_Activity:_
An exact transcript of the records is what this task asks for.

_Records for processing:_
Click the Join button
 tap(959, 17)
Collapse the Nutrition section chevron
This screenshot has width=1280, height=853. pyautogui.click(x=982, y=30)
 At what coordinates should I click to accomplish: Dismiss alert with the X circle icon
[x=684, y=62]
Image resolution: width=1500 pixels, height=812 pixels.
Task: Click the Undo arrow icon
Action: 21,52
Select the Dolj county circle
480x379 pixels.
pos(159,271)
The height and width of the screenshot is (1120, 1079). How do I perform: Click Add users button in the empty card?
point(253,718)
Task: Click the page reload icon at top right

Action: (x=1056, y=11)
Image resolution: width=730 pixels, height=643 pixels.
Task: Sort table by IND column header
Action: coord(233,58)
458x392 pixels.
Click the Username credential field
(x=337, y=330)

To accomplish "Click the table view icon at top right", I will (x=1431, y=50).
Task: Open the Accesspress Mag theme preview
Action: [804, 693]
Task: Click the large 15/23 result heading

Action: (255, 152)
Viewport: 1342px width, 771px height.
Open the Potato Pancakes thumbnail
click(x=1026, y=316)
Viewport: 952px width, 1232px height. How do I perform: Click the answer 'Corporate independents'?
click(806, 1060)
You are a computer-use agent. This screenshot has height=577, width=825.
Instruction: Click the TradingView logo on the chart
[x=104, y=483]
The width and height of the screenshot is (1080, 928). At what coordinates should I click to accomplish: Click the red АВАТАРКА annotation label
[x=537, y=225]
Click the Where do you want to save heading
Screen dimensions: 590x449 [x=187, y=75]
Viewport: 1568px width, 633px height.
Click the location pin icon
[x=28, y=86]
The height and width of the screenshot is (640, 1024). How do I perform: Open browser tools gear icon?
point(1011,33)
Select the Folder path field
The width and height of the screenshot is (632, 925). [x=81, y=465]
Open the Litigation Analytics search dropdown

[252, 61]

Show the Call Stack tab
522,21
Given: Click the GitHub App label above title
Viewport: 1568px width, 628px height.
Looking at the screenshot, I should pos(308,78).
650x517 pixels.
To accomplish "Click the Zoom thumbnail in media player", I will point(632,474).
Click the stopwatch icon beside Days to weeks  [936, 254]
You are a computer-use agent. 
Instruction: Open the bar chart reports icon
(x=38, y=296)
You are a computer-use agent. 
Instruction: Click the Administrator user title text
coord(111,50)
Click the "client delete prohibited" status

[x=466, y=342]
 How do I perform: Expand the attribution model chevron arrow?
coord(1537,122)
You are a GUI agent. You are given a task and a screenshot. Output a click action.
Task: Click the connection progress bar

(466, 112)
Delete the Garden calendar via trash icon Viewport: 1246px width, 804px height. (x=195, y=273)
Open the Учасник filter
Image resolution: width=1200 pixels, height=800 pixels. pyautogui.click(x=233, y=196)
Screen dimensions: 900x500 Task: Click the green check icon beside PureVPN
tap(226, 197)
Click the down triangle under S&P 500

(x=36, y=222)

_Written solution:_
Click the Join button
 tap(959, 17)
Collapse the Nutrition section chevron
This screenshot has width=1280, height=853. pyautogui.click(x=982, y=30)
 At what coordinates should I click to accomplish: Dismiss alert with the X circle icon
[x=684, y=62]
Image resolution: width=1500 pixels, height=812 pixels.
Task: Click the Undo arrow icon
Action: 21,52
Select the Dolj county circle
480x379 pixels.
pos(159,271)
The height and width of the screenshot is (1120, 1079). How do I perform: Click Add users button in the empty card?
point(253,718)
Task: Click the page reload icon at top right

Action: (x=1056, y=11)
Image resolution: width=730 pixels, height=643 pixels.
Task: Sort table by IND column header
Action: coord(233,58)
458x392 pixels.
Click the Username credential field
(x=337, y=330)

To accomplish "Click the table view icon at top right", I will (x=1431, y=50).
Task: Open the Accesspress Mag theme preview
Action: [804, 693]
Task: Click the large 15/23 result heading

Action: (255, 152)
Viewport: 1342px width, 771px height.
Open the Potato Pancakes thumbnail
click(x=1026, y=316)
Viewport: 952px width, 1232px height. How do I perform: Click the answer 'Corporate independents'?
click(806, 1060)
You are a computer-use agent. This screenshot has height=577, width=825.
Instruction: Click the TradingView logo on the chart
[x=104, y=483]
The width and height of the screenshot is (1080, 928). At what coordinates should I click to accomplish: Click the red АВАТАРКА annotation label
[x=537, y=225]
Click the Where do you want to save heading
Screen dimensions: 590x449 [x=187, y=75]
Viewport: 1568px width, 633px height.
Click the location pin icon
[x=28, y=86]
The height and width of the screenshot is (640, 1024). How do I perform: Open browser tools gear icon?
point(1011,33)
Select the Folder path field
The width and height of the screenshot is (632, 925). [x=81, y=465]
Open the Litigation Analytics search dropdown

[252, 61]

Show the Call Stack tab
522,21
Given: Click the GitHub App label above title
Viewport: 1568px width, 628px height.
Looking at the screenshot, I should pos(308,78).
650x517 pixels.
To accomplish "Click the Zoom thumbnail in media player", I will point(632,474).
Click the stopwatch icon beside Days to weeks  [936, 254]
You are a computer-use agent. 
Instruction: Open the bar chart reports icon
(x=38, y=296)
You are a computer-use agent. 
Instruction: Click the Administrator user title text
coord(111,50)
Click the "client delete prohibited" status

[x=466, y=342]
 How do I perform: Expand the attribution model chevron arrow?
coord(1537,122)
You are a GUI agent. You are given a task and a screenshot. Output a click action.
Task: Click the connection progress bar

(466, 112)
Delete the Garden calendar via trash icon Viewport: 1246px width, 804px height. (x=195, y=273)
Open the Учасник filter
Image resolution: width=1200 pixels, height=800 pixels. pyautogui.click(x=233, y=196)
Screen dimensions: 900x500 Task: Click the green check icon beside PureVPN
tap(226, 197)
Click the down triangle under S&P 500

(x=36, y=222)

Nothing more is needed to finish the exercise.